Reputation: 4487
I've got the following list of elements:
a, b, c, 1337, d, e
I wish I have:
e, d, 1337, c, b, a
How can I achieve that in bash?
Upvotes: 7
Views: 6355
Reputation: 47327
You can do this with awk
:
#!/bin/bash
awk 'BEGIN{FS=",[ ]*"; OFS=", "}
{
for (i=NF; i>0; i--) {
printf "%s", $i;
if (i>1) {
printf "%s", OFS;
}
}
printf "\n"
}'
Explanation of the script:
FS=",[ ]*";
: The regex for Field Separator (delimiter for your input) matches a comma followed by zero or more spaces, so your input can be any of:
a, b, c, 1337, d, e
a,b,c,1337,d,e
a, (many spaces) b, c,1337,d, e
OFS=", "
: The Output Field Separator (delimiter for your output) will be explicitly a comma followed by a space (so output looks consistent)for (i=NF; i>0; i--) { ... }
: NF
means the Number of Fields in the current line. Here we iterate backwards, printing from the last field to the first field.if (i>1) { ... }
: Only print the OFS
if it's not the last field in the outputprintf "\n"
: new line.Sample usage:
$ ./script_name < input_file > output_file
Upvotes: 5
Reputation: 247042
bash:
echo "a, b, c, 1337, d, e" | (
IFS=", "
while read line; do
set -- $line
for (( i=$#; i > 1; i-- )); do
printf "%s, " "${!i}"
done
echo "$1"
done
)
I use parentheses to create a subshell so I don't alter the IFS variable in the current shell.
Upvotes: 1
Reputation: 16039
With the following script, it doesn't matter how many elements are in the list:
IFS=', '; read -a array <<< "a, b, c, 1337, d, e"
let i=${#array[@]}-1;
while [ $i -ge 0 ]; do
echo -n "${array[$i]}, ";
let i--;
done
Also, you can use the following perl one-liner (it will add a \n
after the first element though)
echo "a, b, c, 1337, d, e" | perl -ne 'foreach(reverse(split(", ",$_))){print "$_, "}'
Upvotes: 1
Reputation: 2250
$ awk -F", " '{for (i=NF;i;i--) printf "%s ",$i; print ""}' < datafile
e d 1337 c b a
Upvotes: 2
Reputation: 65821
This solution is not very elegant, but should work with any number of fields:
sed 's/, /\n/g' | tac | sed ':a;$!{N;ba};s/\n/, /g'
Either pipe you data to it or give a file as second argument to first sed
(it will print the whole file as one comma-separated line, though).
Upvotes: 2
Reputation: 38456
If your input is simple, and the number of columns is static, you could always go with a hardcoded awk
solution:
awk -F, '{ print $6", "$5", "$4", "$3", "$2", "$1 }'
This assumes that you have 6 columns that are separated by a comma.
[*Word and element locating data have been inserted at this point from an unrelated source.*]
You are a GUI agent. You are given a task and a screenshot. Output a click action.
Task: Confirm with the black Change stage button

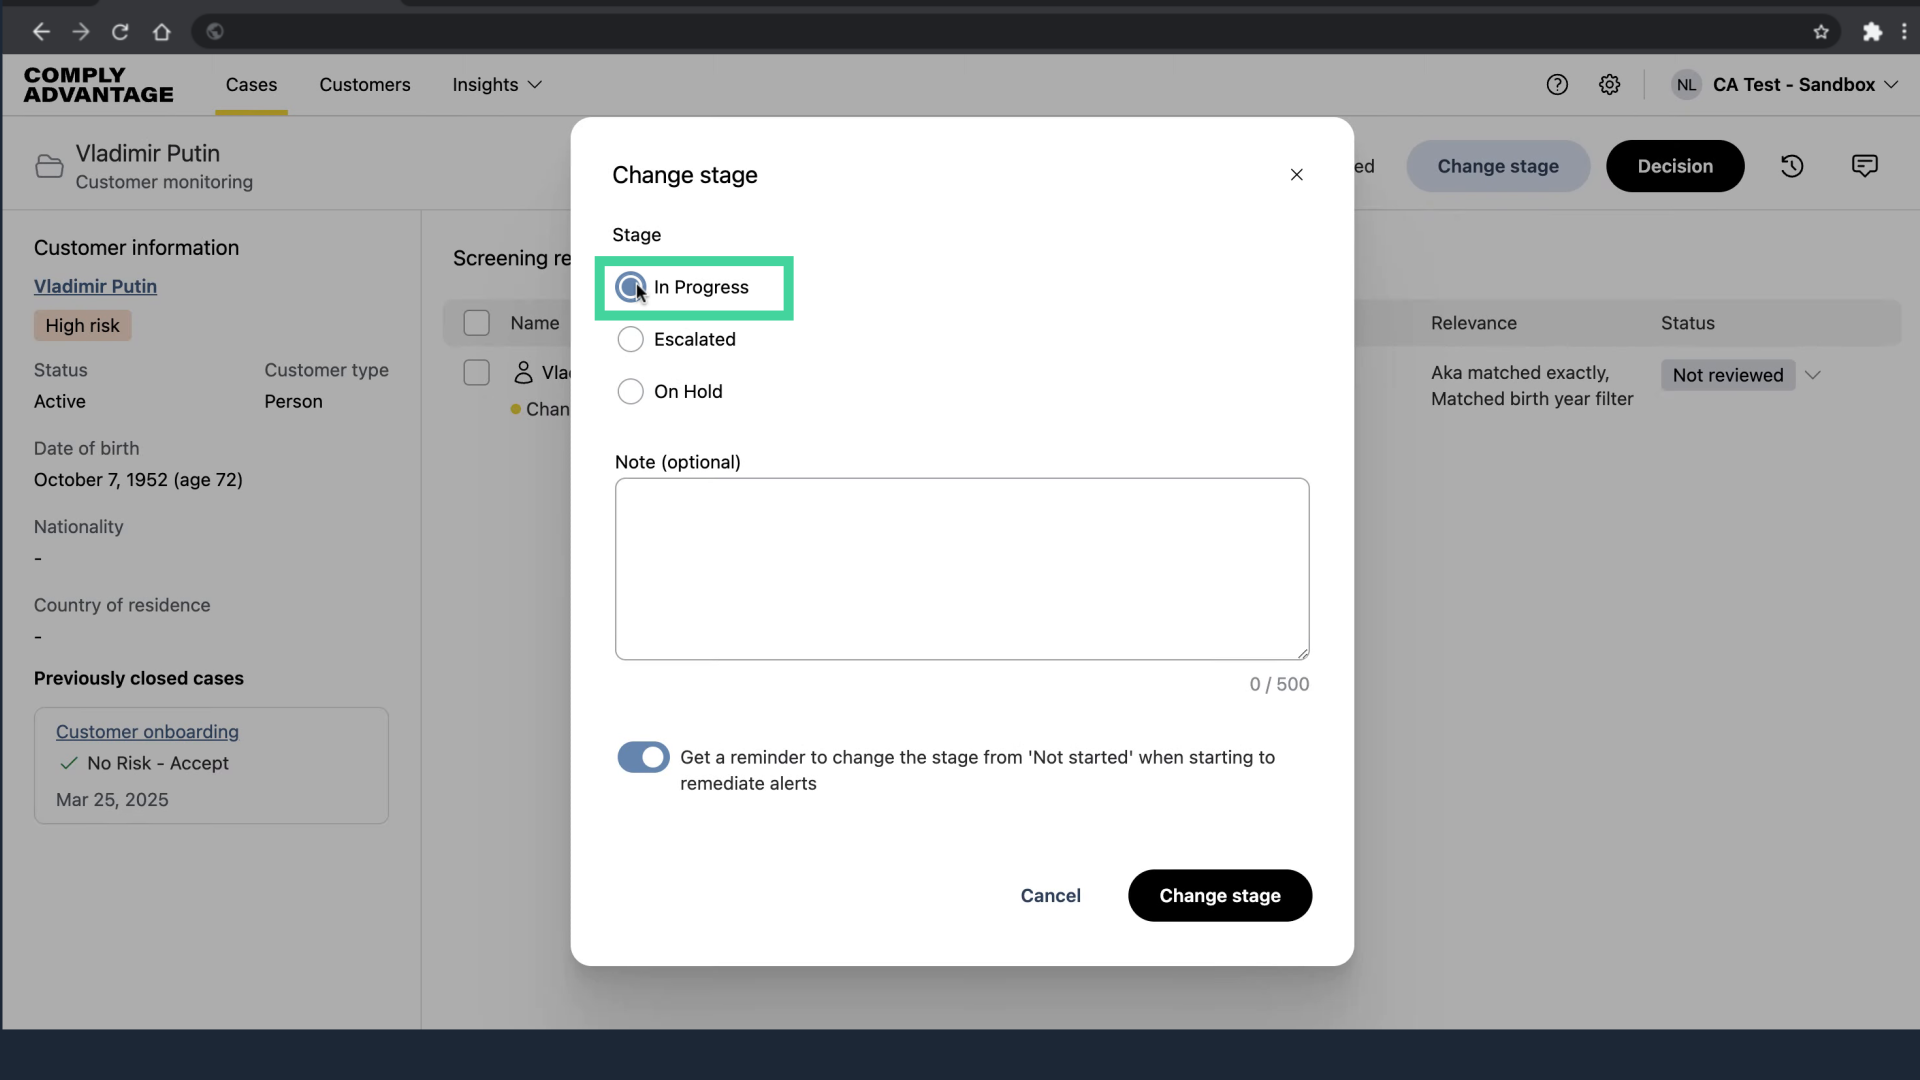1219,896
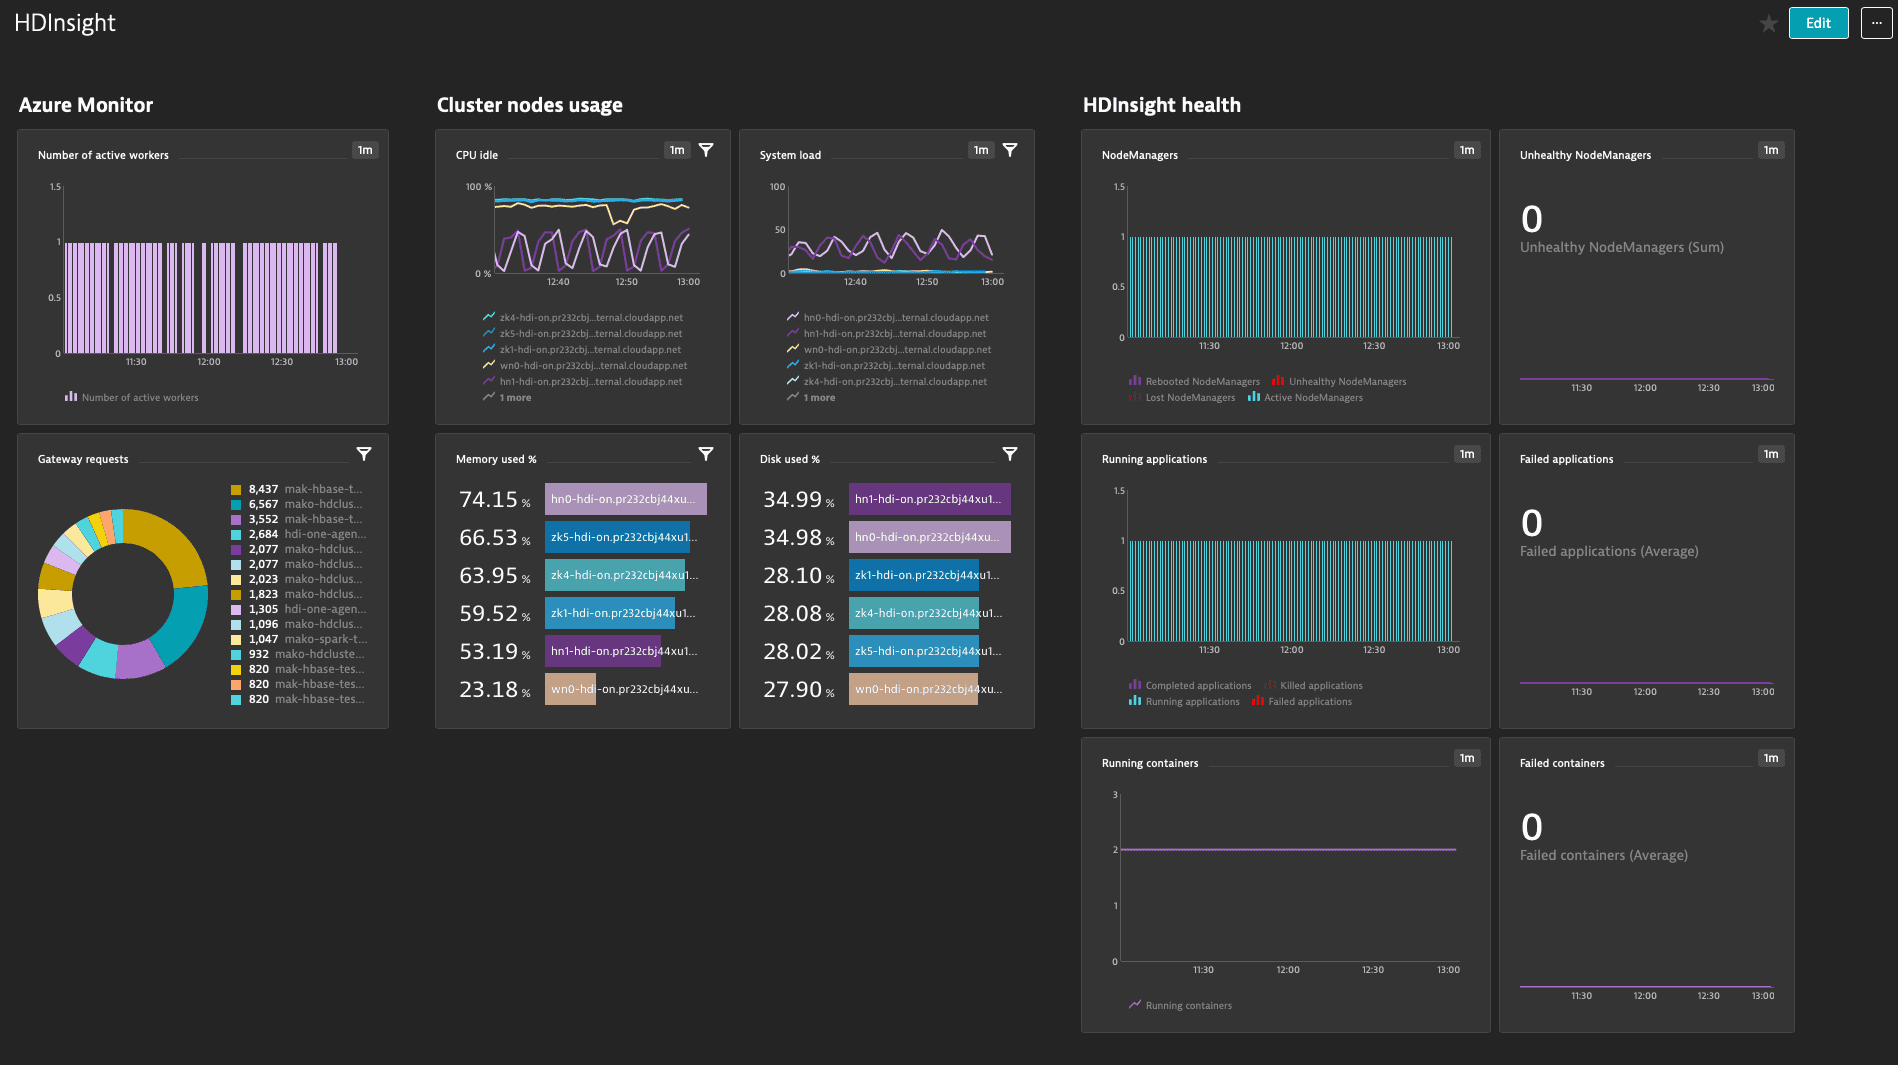Image resolution: width=1898 pixels, height=1065 pixels.
Task: Toggle the Unhealthy NodeManagers legend series
Action: (1338, 381)
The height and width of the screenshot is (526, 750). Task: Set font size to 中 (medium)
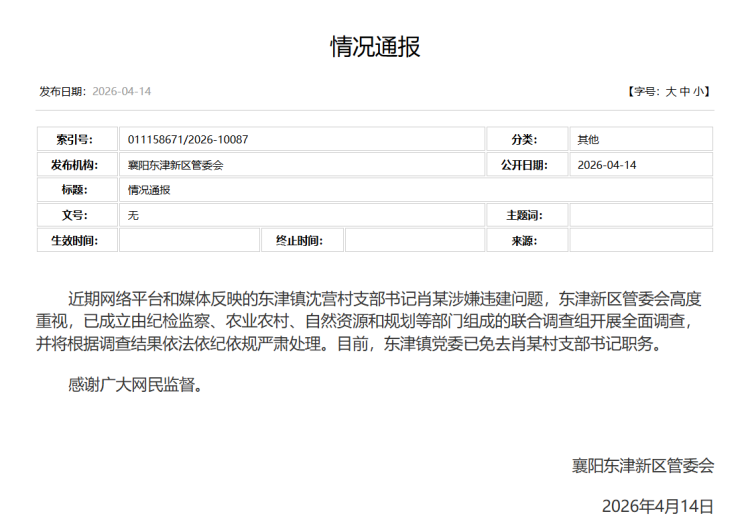[685, 92]
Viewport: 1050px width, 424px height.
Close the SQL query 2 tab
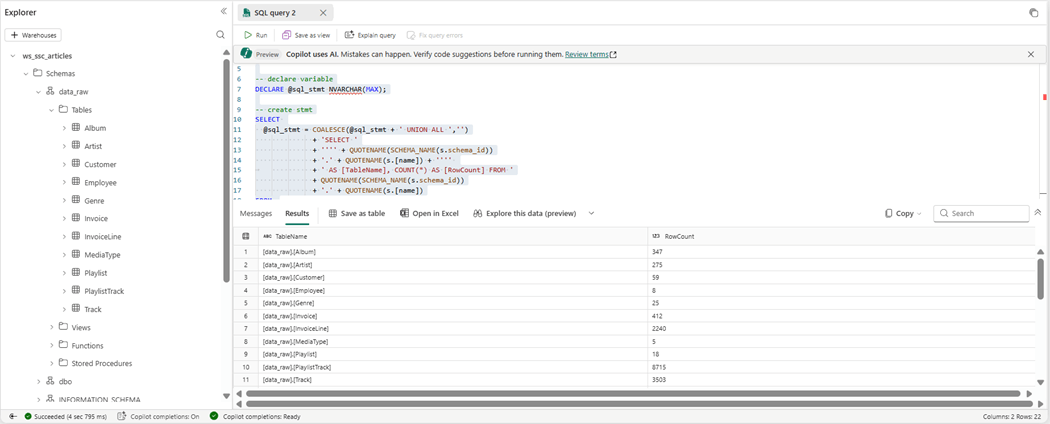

If you have a "comma + space" delimiter, ,
, you can use -F', '
instead of just -F,
.
A straightforward example usage with output:
$ echo "a, b, c, 1337, d, e" | awk -F', ' '{ print $6", "$5", "$4", "$3", "$2", "$1 }'
e, d, 1337, c, b, a
With a file as input:
awk -F', ' '{ print $6", "$5", "$4", "$3", "$2", "$1 }' your_file
You can then redirect the output from that to another file by appending > reversed_columns
; "reversed_columns" being the name of the new file in this case.